Mukhtara Yusuf is a Yoruba Muslim visual artist, designer, storyteller and cultural activist from Nigeria. In my interview with her we discuss her process, ideas behind her work and the ColabNowNow residency.
Cultural activism surfaces in Mukhtara’s practice systematically, philosophically and with regards to representation. “My work comes from a place of seeing how art and design are part of popular and personal things that are often overlooked relating to political power and structural issues. As a maker it is important to talk about those things through pieces that reflect personal, vulnerable responses to happenings in the world – especially those linked to inequality.”
With her interest in designing systems and an investment in access, Mukhtara’s designs consist of more than images and objects. Mukhtara makes use of community participation in many of her projects thereby involving the people it will serve.
The philosophical arch of her work revolves around the idea of power and questions whose knowledge is published as academic texts. “I prioritize the challenging of existing value systems and the dominance of European ways of knowing as a way to enter my making.”
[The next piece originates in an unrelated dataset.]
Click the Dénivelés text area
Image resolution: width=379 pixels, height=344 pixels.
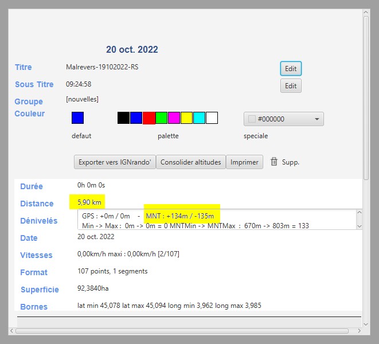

Mukhtara tells me that architecture and environment play into her textile and clothing designs as wearable surface designs or objects. Mukhtara’s architectural practice takes the form of buildings, organizational principles and systems. She attempts to understand urban ecologies that she wishes to improve with the objects she creates or by transforming them into practical systems.
Black speculative design pedagogy is term that Mukhtara developed and came about for her out of frustration by speculative design and the issues that it address. Mukhtara explains that the issues that speculative design addresses overlook the history of colonialism and creates a space in which these values become unrelenting. “Who owns the future? Who gets to dream, whose difficulties are seen as worthy of being considered in something as lofty and idealistic as speculative design. This is the ethos of my work, that I am trying to cultivate practically. By doing so it goes beyond a philosophy.”
Speaking of a future vision she frequently creates work from speculation or imagination. “What would it be like if European knowledge wasn’t the epistemology that dominated design thinking?” Mukhtara has a desire to make it more than just fantasy.
African futurism, Afrofuturism and black speculative pedagogy are terms she chooses to use in relation to one another. She explains that these terms begin to narrow in on what she conveys in her conceptual practice. “I am considering critically what time is as a field of knowledge and how it influences people’s notions of knowing as well as ideas on social oppression.” Mukhtara sees time as a construct and feels that the linear understanding of time comes from colonialism. She continues to say that Africans were placed at the beginning of a timeline that is in need of a second stage of modernity. Her interest lies in how the conception of time is used as a means of creating disgrace and disregard towards the pain that stems from structural and private concerns.
The challenges Mukhtara is faced with in regards to creating in Nigeria has been the supreme inspiration for her cultural activism. “It has really shown me how much influence infrastructure and class have on people’s ability to create.”
Mukhtara’s motivation for applying to ColabNowNow came from her desire to work in collaboration with other like-minded African makers. She wishes to learn from other participants’ practices and build on her own knowledge. With a hope that the residency will create long-term collaborations, Mukhtara hopes to gain resources in order to create positive change in Nigeria. Her art tells the stories of her people.